Additionally, where other companies are not yet competitive, he said, is in the technology that allows the company to create a surgical guide “as precise as this,” and the prosthesis itself, “a final superstructure” supported by the implants.
“The patient walks out with a new denture sitting on these implants,” Towle said “This is a one-time system. It short-circuits many time constraints.”
Towle described the ideal patient as “folks missing all their teeth and wearing dentures” — not someone needing just one or two implants.*
But, he said, while “this is a good alternative for some people without teeth,” potential patients still have to have sufficient bone for implants, so some may need bone grafts first.
However, Dr.
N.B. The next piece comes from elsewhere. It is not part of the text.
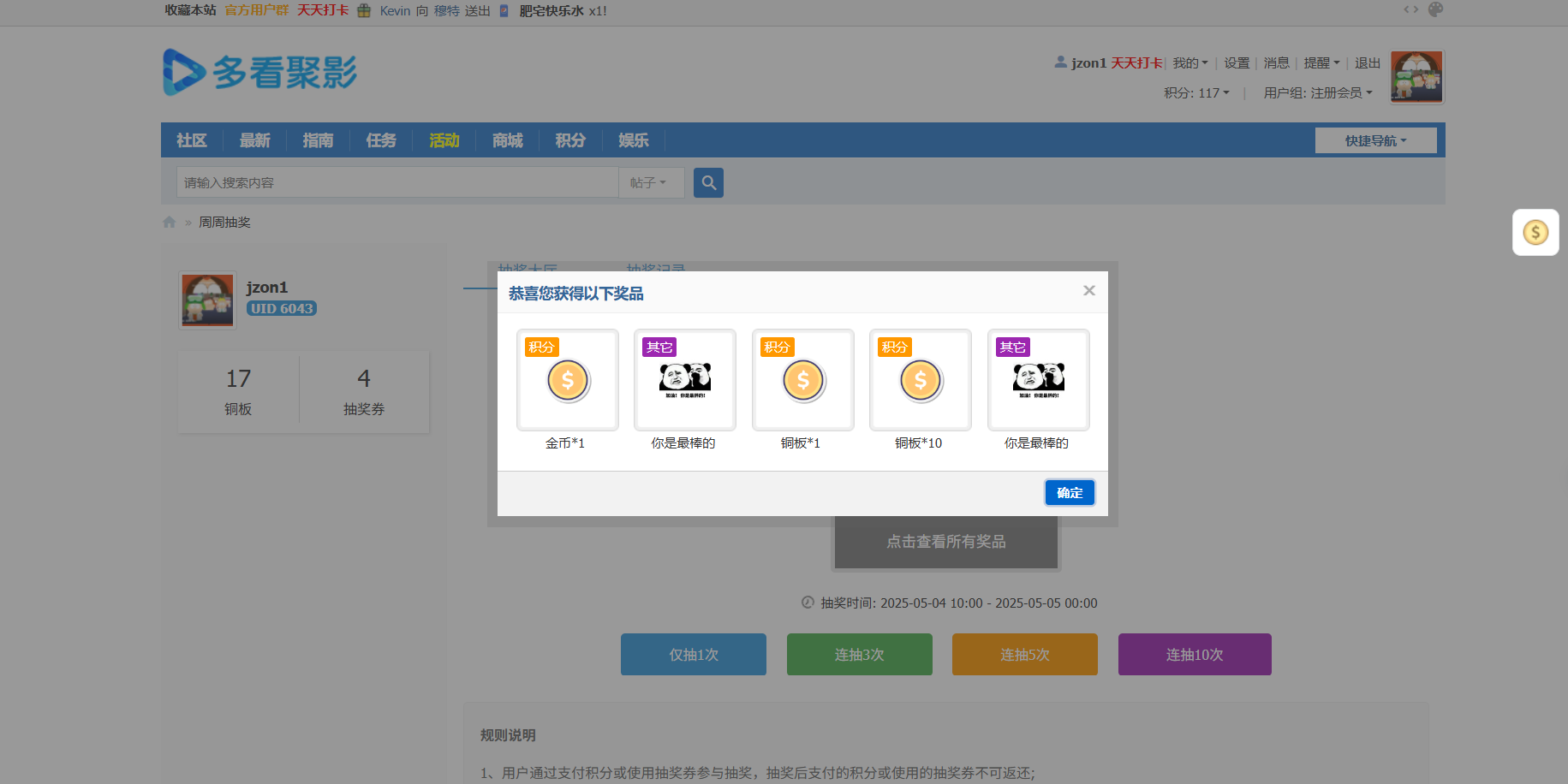Select the 多看聚影 site logo
Viewport: 1568px width, 784px height.
259,73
Thomas Balshi, director of the Institute for Facial Esthetics in Fort Washington, Pa., said the software Nobel Biocare developed eliminates this problem most of the time.
“The software allows us to look at patients’ bone structure, carefully, beforehand,” he said. “And we’ve done some incredibly challenging cases.” 200 doctors trained
As a training site for the Teeth in an Hour procedure, the institute has trained about 200 doctors nationwide so far, including Sheldon, according to Balshi.
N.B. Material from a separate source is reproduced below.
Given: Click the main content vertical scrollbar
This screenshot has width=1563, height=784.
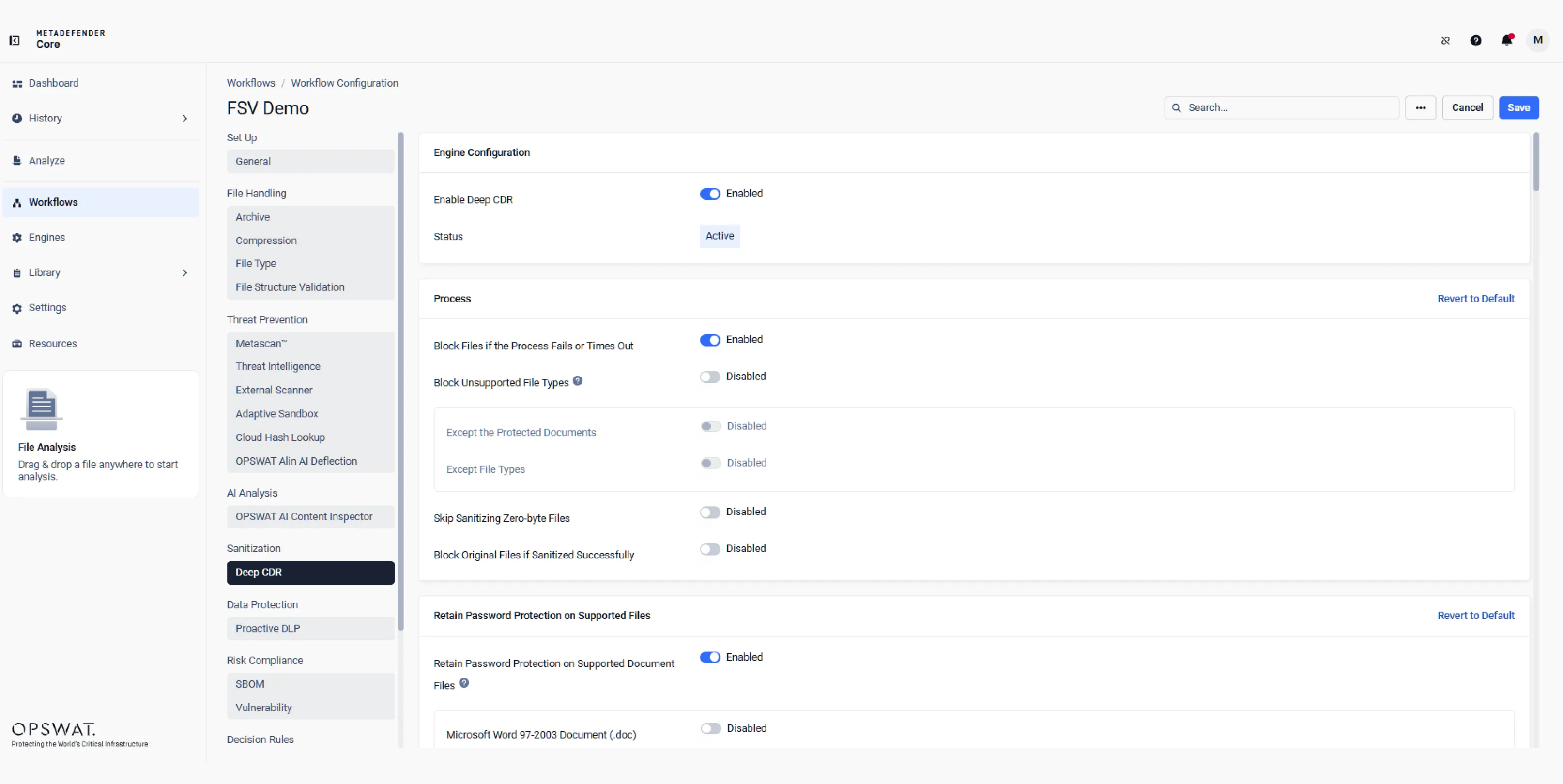Looking at the screenshot, I should (1536, 163).
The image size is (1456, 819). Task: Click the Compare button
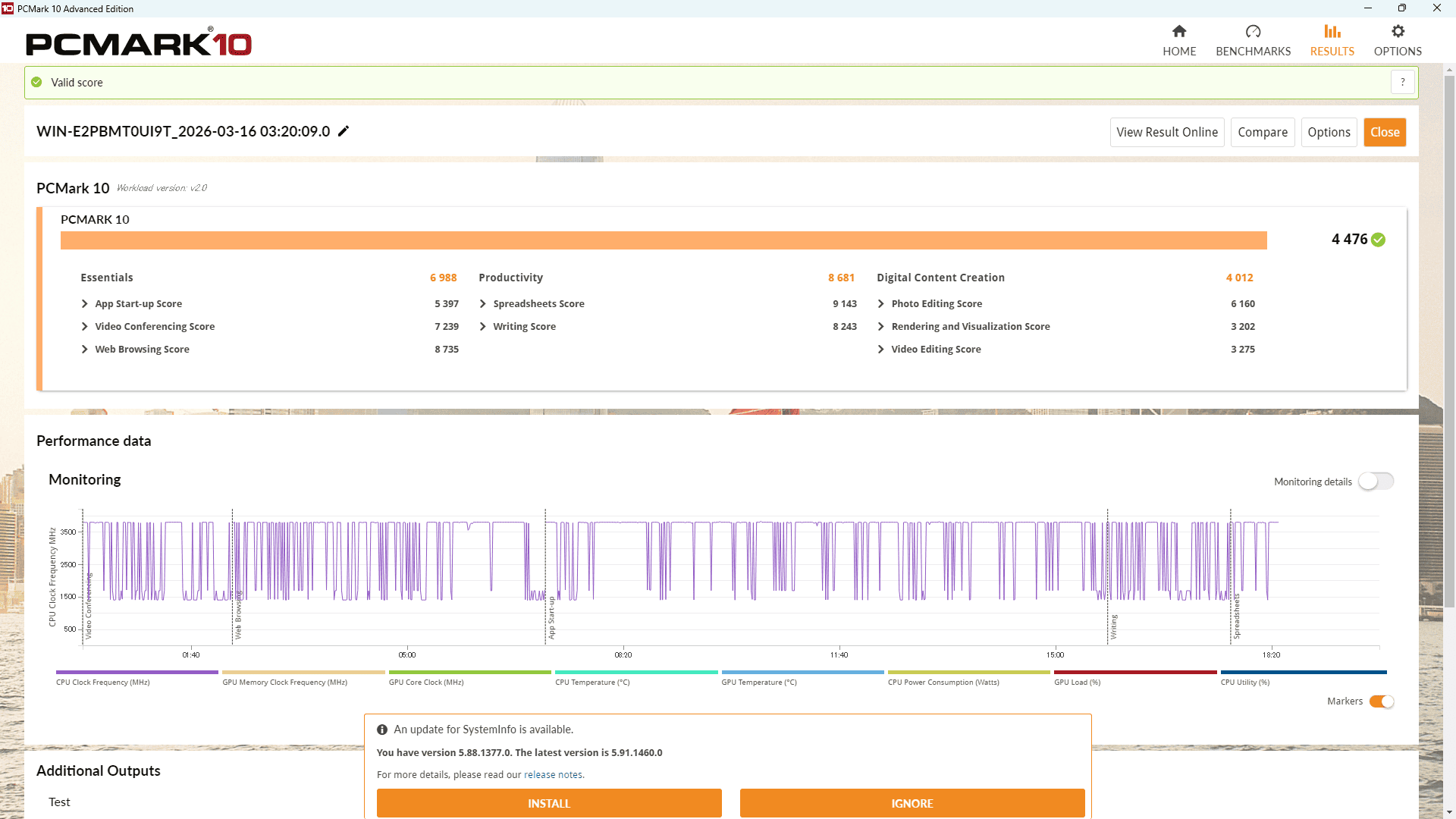tap(1262, 132)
“It’s a pretty advanced procedure, which works well with doctors with a lot of implant experience,” he said. “Afterward, there is a healing process still, but with the proper placement of implants and their (the company’s) new surface coating,” there is rapid bone growth around the implants and a high success rate in the 50 patients treated to date.
“It’s very new,” Balshi said. “We’ve only been doing it for about three years, and it was only launched as a commercial product last year,” after approval from the U.S. Food and Drug Administration in late 2004.
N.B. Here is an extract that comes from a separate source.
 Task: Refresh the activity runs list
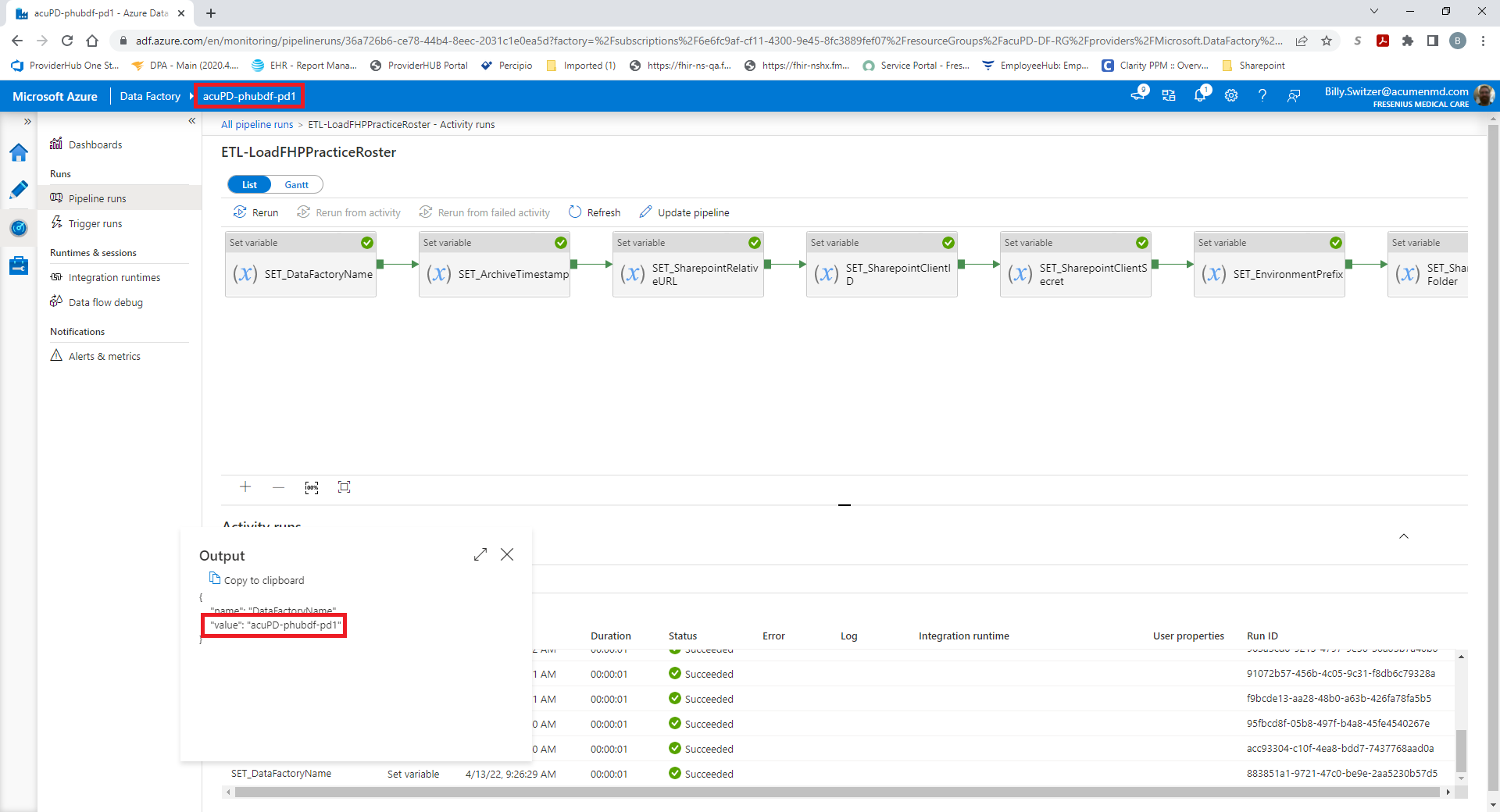(595, 212)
Like Towle, he agreed that the procedure “unquestionably” works best in people who have no teeth and have been wearing dentures for a while, rather than those missing just a few teeth.
And, he conceded, it is expensive — $25,000 to $35,000 for just the upper arch — with no insurer covering the cost.
But even in a conventional implant system, Balshi and others said, that price is common, depending on the number of implants needed and the material used for the veneer of the teeth.
One-shot deal
In Redfern’s case, Sheldon said, the computer software enabled him to avoid having to do a sinus lift — a fairly common problem in implant procedures — in order to put a metal post in, thus saving his patient “money, time and pain.”
And infections, while possible, are extremely rare, he said, usually headed off by a course of antibiotics.
As for Redfern, a former high school physics teacher in upstate New York, he had no complaints.
Although he joked about having to smile for the photographer, he described his new teeth “as just the same as having good natural teeth,” and himself “as the ideal patient.”
“The idea is to do it on a patient like me who has no patience,” Redfern said. “Everything’s done all in one shot and it’s over.”
Contact Jenks at 242-3657 or sjenks@flatoday.net
https://www.flatoday.com/
* Teeth In An Hour can now be used for patients missing two or more teeth.
A pre planned, computer-guided procedure that combines dental implants with a permanent set of teeth — either upper or lower, or both — in less than an hour.
Cost: Can run more than $50,000 for the entire mouth, but dentists say it may cost less than conventional implants because of saved time and fewer office visits. Insurers do not cover the procedure.
Who: Developed by Nobel Biocare, a Swedish company, that gained approval from the Food and Drug Administration for marketing in late 2004. First case recently done in Brevard County.
Risks: Similar to all implant systems — about 1 percent infection rate at site of the implants, according to the company. Also, implants fail to hold on rare occasions.
Target patients: Primarily people without teeth who rely on dentures to eat or to enhance their cosmetic appearance.